We moved on to the Coconut Crunch Shrimp (RM15.00). The prawns were very fresh and had an interesting twist to it, as the batter was made out of desiccated coconut.
Now this main course,Budoshu (RM19.50) was one of the "stand out" dishes for us. The blue Japanese rice was cooked with blue peaberry flowers and a hint of vinegar which was inspired by Kuan Ling’s grandmother’s garden when she used to play “masak-masak” during her childhood days. The fresh tomatoes cooked in the cream brought the dish to another level with the accompaniment of the empeng crackers.
The next dish we tried was Spicy Thai Spaghetti (RM18.50), which was inspired from a dish in Bangkok where the locals there call it drunken spaghetti, as the spiciness of the dish is assumed to make one drunk. This was among one of our favourite dishes!
If you pop by the Prep Room at any time of the day, the All Day Brekkie (RM22.50) is available to order, which we think is absolutely divine. It comes with a generous portion of homemade lobak, which is a recipe passed down from Kuan Ling’s mom. It was the comfort food she grew up when she lived in Penang.
This ties in with the Prep Room’s exquisite omelette that has “cha omm” -- a Thai vegetable -- tossed into the fluffy egg that melts in your mouth. Truly a match made in heaven, not forgetting the homemade whole meal bread and the stuffed capsicum.

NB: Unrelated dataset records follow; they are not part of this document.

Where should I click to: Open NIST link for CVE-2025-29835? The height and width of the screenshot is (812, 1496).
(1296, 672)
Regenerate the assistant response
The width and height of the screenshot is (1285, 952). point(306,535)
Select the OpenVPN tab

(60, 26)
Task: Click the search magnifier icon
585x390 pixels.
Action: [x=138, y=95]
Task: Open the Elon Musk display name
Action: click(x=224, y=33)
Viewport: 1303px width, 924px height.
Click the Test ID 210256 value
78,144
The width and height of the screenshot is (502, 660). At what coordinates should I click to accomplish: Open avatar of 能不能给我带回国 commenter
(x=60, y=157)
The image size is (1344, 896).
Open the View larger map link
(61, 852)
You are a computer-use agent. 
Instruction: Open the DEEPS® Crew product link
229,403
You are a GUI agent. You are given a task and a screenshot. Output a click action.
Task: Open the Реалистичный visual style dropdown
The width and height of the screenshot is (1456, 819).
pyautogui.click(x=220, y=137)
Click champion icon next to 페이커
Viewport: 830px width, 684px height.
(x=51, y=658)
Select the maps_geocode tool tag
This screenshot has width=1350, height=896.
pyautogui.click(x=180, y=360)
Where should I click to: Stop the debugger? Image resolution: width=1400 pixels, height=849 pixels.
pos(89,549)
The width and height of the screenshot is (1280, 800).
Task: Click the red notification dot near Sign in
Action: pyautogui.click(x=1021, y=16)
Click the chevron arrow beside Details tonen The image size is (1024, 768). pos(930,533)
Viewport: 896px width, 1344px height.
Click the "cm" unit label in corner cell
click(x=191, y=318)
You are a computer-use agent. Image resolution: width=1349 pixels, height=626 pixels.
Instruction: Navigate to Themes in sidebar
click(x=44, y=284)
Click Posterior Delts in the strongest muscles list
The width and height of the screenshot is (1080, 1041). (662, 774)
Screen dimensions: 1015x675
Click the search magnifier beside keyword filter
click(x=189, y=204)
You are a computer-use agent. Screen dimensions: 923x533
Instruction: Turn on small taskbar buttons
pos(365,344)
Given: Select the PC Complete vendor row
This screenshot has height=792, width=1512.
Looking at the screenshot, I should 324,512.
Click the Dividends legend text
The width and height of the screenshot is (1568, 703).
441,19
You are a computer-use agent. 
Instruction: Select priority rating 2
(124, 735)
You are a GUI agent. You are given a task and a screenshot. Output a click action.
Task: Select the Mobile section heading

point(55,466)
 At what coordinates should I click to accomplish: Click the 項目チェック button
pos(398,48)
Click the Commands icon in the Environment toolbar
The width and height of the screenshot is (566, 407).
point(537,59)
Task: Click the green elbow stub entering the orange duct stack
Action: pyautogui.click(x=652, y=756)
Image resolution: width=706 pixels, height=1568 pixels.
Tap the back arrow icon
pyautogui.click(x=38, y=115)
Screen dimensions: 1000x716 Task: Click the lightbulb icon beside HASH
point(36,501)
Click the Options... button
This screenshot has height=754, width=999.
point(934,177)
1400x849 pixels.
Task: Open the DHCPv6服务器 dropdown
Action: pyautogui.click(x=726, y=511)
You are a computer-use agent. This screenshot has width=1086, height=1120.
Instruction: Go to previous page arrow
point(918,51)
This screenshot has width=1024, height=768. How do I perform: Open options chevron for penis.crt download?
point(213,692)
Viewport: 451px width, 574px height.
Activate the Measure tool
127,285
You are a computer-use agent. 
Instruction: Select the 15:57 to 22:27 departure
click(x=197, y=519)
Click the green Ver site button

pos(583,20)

We dug right into the Rajdamri Pasta (RM19.50). It is a linguine-based pasta tossed with Australian minced beef and seafood. There are hints of daun lima perut and serai topped with buah pala (nutmeg) which gives this dish an edge.
Moving on to desserts, we started with the Nut-coholic (RM17.00). The peanut butter which is made in the Prep Room forms the base of this dessert. On top of that layer, you'd get a huge hit of raisins that has been soaked in rum for 100 days with the cream cheese.
If you love savoury desserts, then this dish is certainly for you!
We ended our meal with the Yeasted Waffle (RM15.00). One thing special about this delicious crunchy waffle is that the yeast has been fermented for at least five hours. It goes perfectly with the ice cream and homemade peanut butter that comes as a surprise once you dig into the middle of the waffle.
Not only does the Prep Room serve up amazing dishes but what makes this place special is that every sauce and key ingredient here is made from scratch and the produce is sourced from the local markets.
There is absolutely no MSG in the food and the marriage between the Peranakan Penang flavours and Thai influences are ever so evident in the menu. They also serve up amazing coffee with homemade toffee and caramel sauce.
This space is also available to book out for events and birthdays with a customised menu available upon request. Zaki and Kuan Ling will certainly go far with their warm personalities, understanding the key fundamentals of food and constantly wanting to improve and learn new techniques.